[Pixel coordinate grounding data]
▬▬▬▬▬▬▬▬▬▬
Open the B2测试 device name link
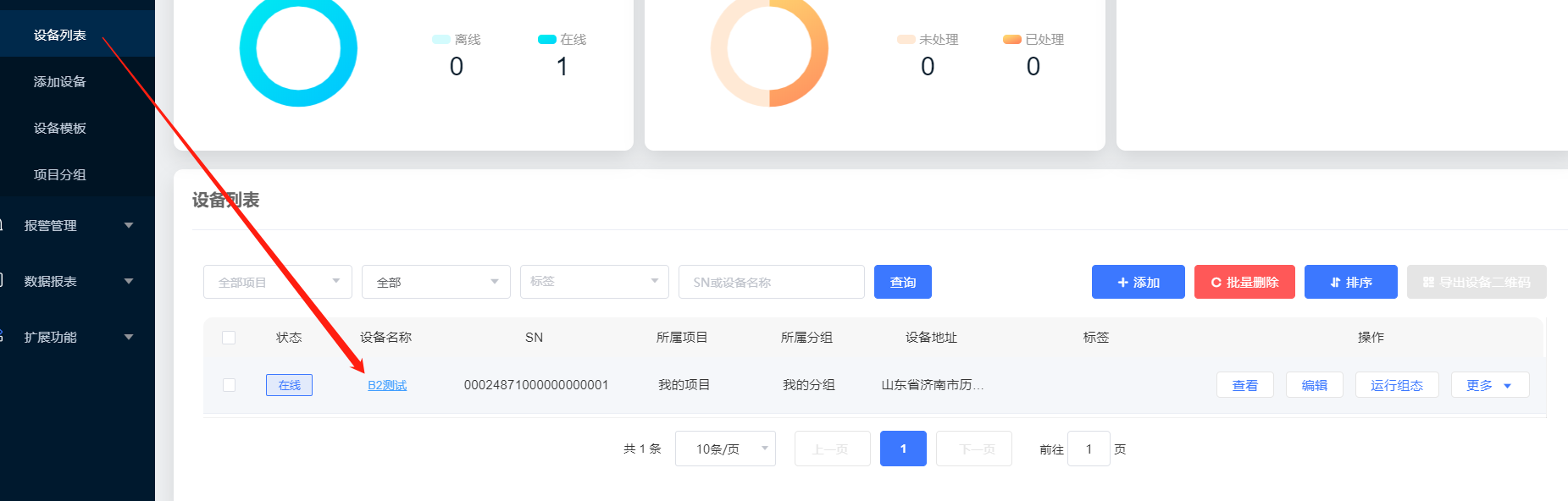 pyautogui.click(x=387, y=385)
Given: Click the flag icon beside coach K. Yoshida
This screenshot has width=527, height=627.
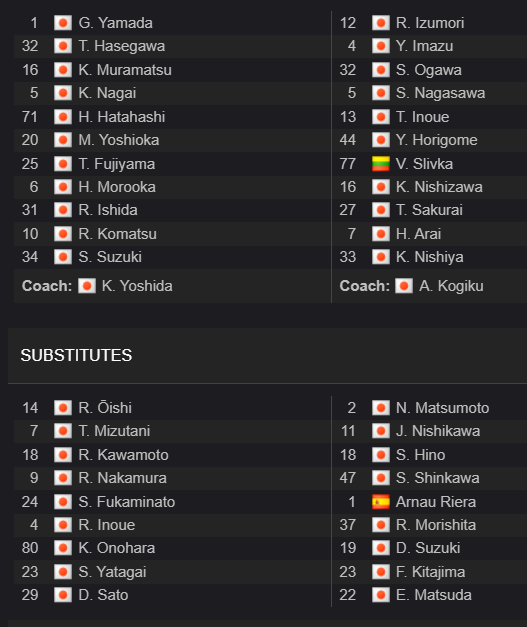Looking at the screenshot, I should [x=87, y=286].
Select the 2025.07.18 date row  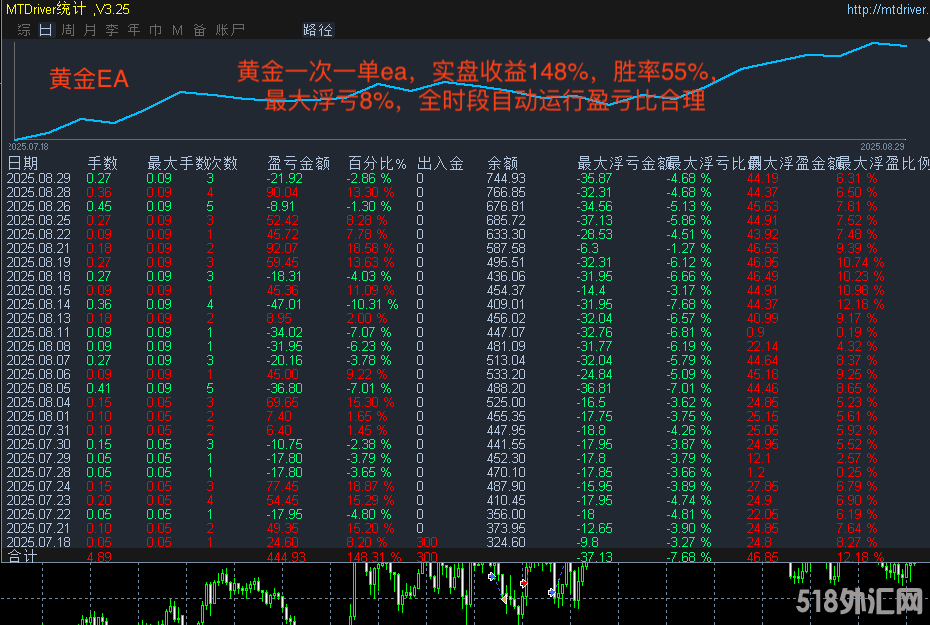click(x=38, y=542)
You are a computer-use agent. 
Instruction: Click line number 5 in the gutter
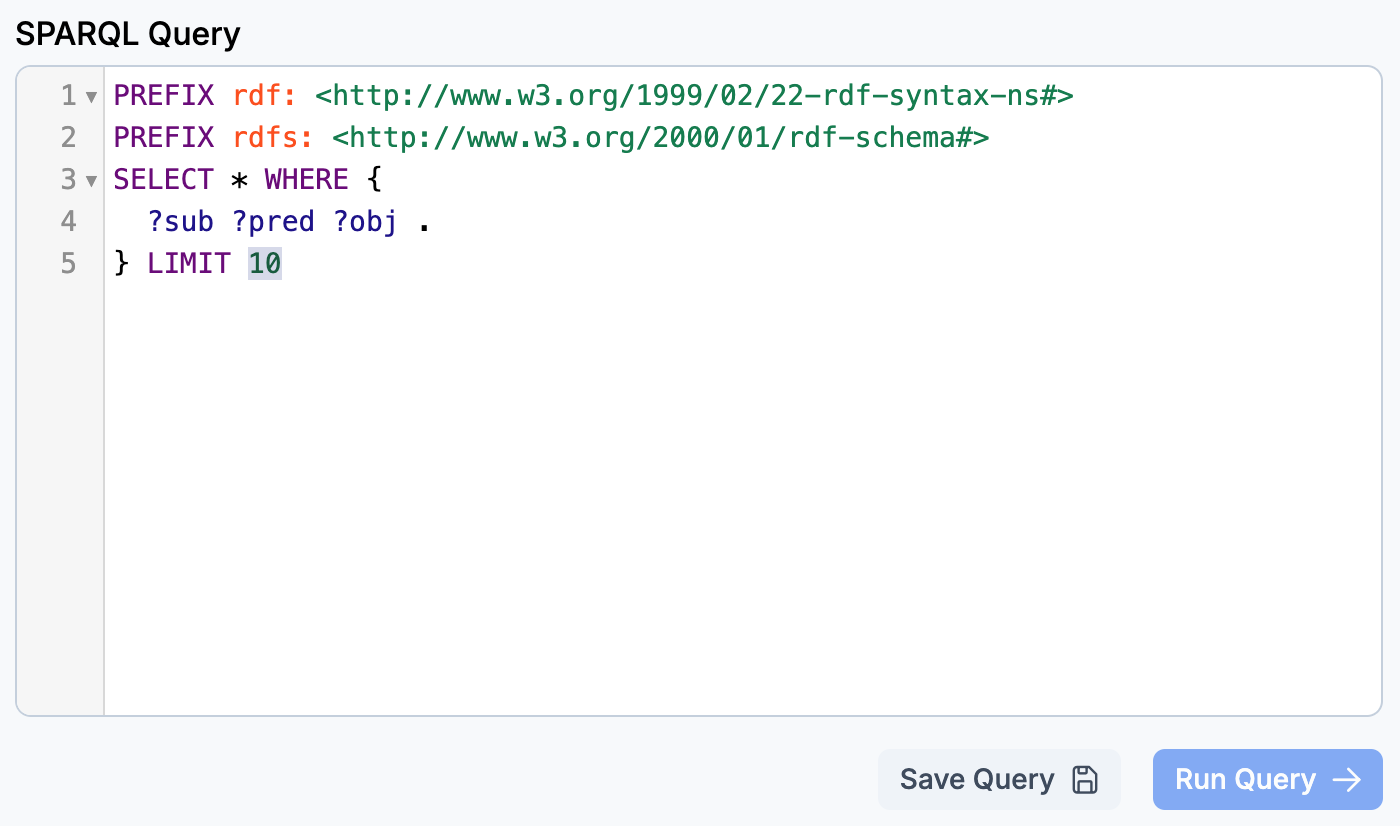tap(68, 264)
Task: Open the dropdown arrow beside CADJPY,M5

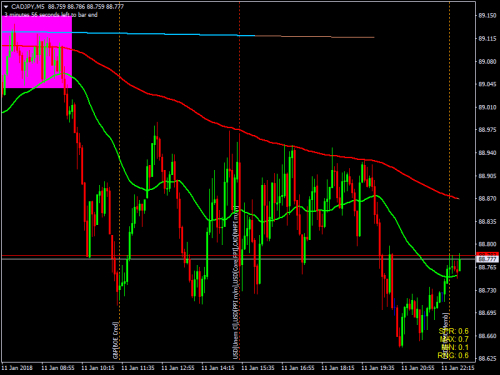Action: 6,7
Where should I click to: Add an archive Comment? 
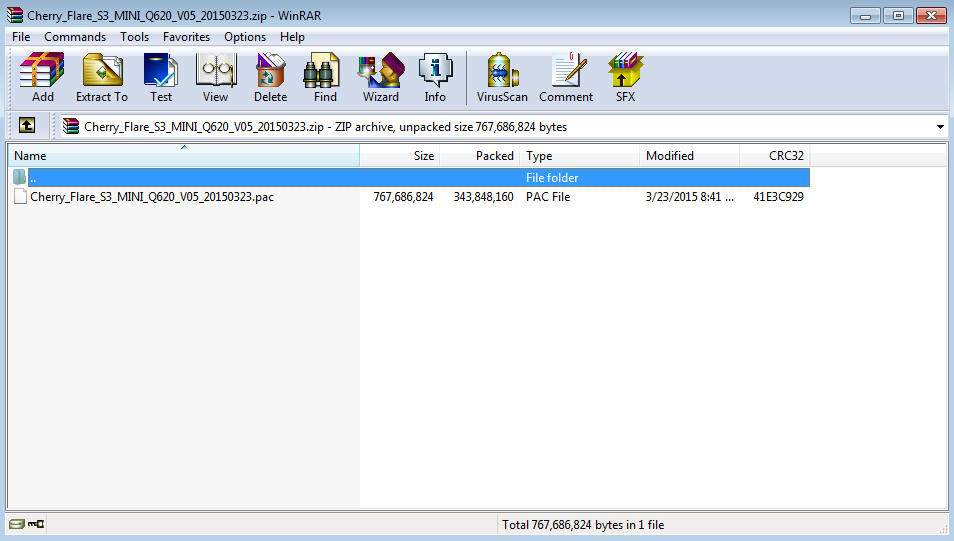[x=566, y=78]
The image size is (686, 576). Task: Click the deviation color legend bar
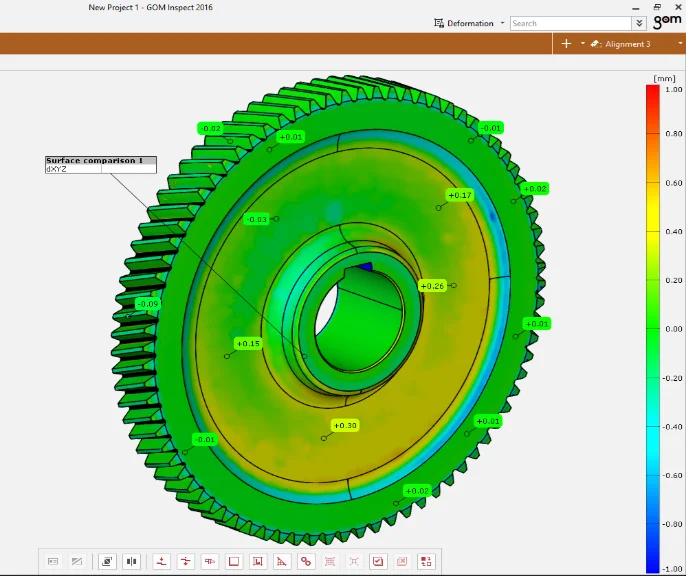pos(652,328)
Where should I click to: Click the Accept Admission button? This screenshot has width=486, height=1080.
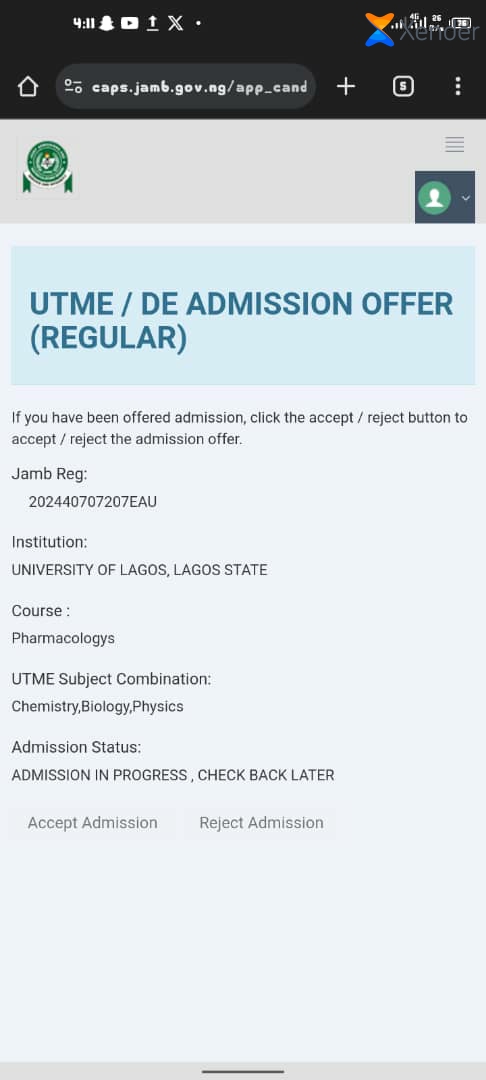(92, 822)
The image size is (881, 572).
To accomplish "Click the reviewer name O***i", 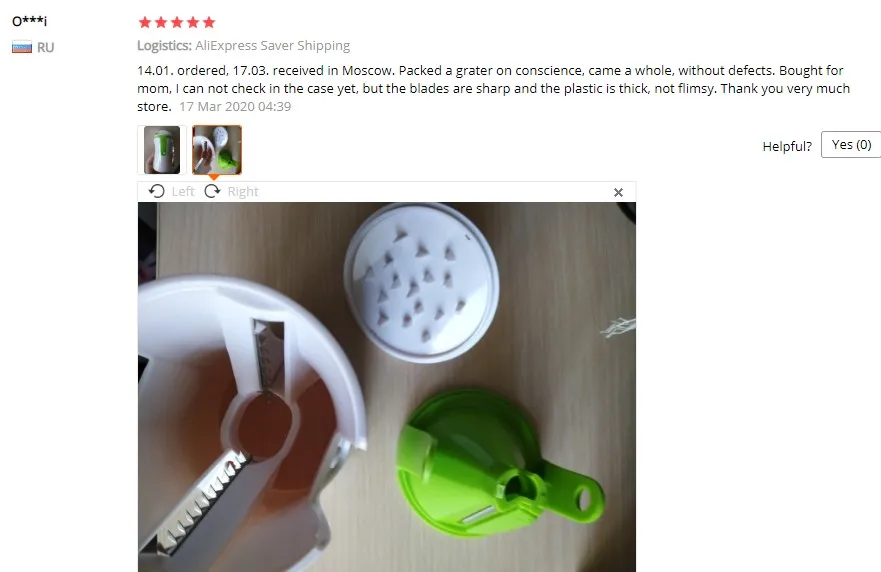I will (x=30, y=21).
▬▬▬▬▬▬▬▬▬▬
* _What you have to do_
For this exercise, transcribe exactly the part of the records above that opens with the line containing "The image size is (686, 576)." and closes with the one containing "The image size is (881, 572).". Pictures are not part of the copy.

* _Result for this task_
The image size is (686, 576). Task: Click the deviation color legend bar
pos(652,328)
Where should I click to: Click the Accept Admission button? This screenshot has width=486, height=1080.
(92, 822)
The image size is (881, 572).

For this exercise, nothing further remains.